# AIM OF THE EXERCISE:
Below are the entries. Transcribe exactly the lines from the one with "You are a computer-use agent. This" through the one with "Close the approval", ends included, and leave out all others.

──────── PROVIDED DATA

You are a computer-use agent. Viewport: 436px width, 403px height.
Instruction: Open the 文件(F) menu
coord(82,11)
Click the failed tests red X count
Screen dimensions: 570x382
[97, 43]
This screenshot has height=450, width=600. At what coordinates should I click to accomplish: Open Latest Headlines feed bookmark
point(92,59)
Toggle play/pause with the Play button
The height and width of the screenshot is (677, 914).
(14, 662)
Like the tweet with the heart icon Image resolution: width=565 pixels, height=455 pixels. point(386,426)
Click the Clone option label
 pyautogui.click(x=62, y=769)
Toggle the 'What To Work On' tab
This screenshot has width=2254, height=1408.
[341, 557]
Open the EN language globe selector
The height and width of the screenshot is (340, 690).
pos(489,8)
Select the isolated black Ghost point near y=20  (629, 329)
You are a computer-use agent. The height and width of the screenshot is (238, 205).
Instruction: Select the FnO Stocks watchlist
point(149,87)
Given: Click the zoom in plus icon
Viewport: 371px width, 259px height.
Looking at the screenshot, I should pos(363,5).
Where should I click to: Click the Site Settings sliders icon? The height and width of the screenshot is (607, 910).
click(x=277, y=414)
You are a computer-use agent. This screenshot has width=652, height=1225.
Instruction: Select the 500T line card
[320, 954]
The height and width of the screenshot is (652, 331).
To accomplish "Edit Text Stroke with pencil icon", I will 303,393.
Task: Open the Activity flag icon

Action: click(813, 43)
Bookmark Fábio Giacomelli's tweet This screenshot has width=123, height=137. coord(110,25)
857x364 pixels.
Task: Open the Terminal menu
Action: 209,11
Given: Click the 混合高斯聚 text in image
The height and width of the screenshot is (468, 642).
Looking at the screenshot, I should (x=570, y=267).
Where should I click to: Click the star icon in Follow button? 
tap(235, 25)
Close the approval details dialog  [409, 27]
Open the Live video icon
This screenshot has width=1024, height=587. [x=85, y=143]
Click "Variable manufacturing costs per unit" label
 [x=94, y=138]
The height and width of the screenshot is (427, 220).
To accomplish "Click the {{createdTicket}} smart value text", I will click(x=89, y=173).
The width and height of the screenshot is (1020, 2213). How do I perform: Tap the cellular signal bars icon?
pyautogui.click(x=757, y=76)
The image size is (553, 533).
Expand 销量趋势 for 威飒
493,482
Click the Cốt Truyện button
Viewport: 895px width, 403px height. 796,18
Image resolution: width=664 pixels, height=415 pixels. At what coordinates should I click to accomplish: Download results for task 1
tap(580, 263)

────────────────

# EXERCISE RESULT:
You are a computer-use agent. This screenshot has width=652, height=1225.
Instruction: Select the 500T line card
[320, 954]
The height and width of the screenshot is (652, 331).
To accomplish "Edit Text Stroke with pencil icon", I will 303,393.
Task: Open the Activity flag icon

Action: click(813, 43)
Bookmark Fábio Giacomelli's tweet This screenshot has width=123, height=137. coord(110,25)
857x364 pixels.
Task: Open the Terminal menu
Action: 209,11
Given: Click the 混合高斯聚 text in image
The height and width of the screenshot is (468, 642).
Looking at the screenshot, I should (x=570, y=267).
Where should I click to: Click the star icon in Follow button? 
tap(235, 25)
Close the approval details dialog  [409, 27]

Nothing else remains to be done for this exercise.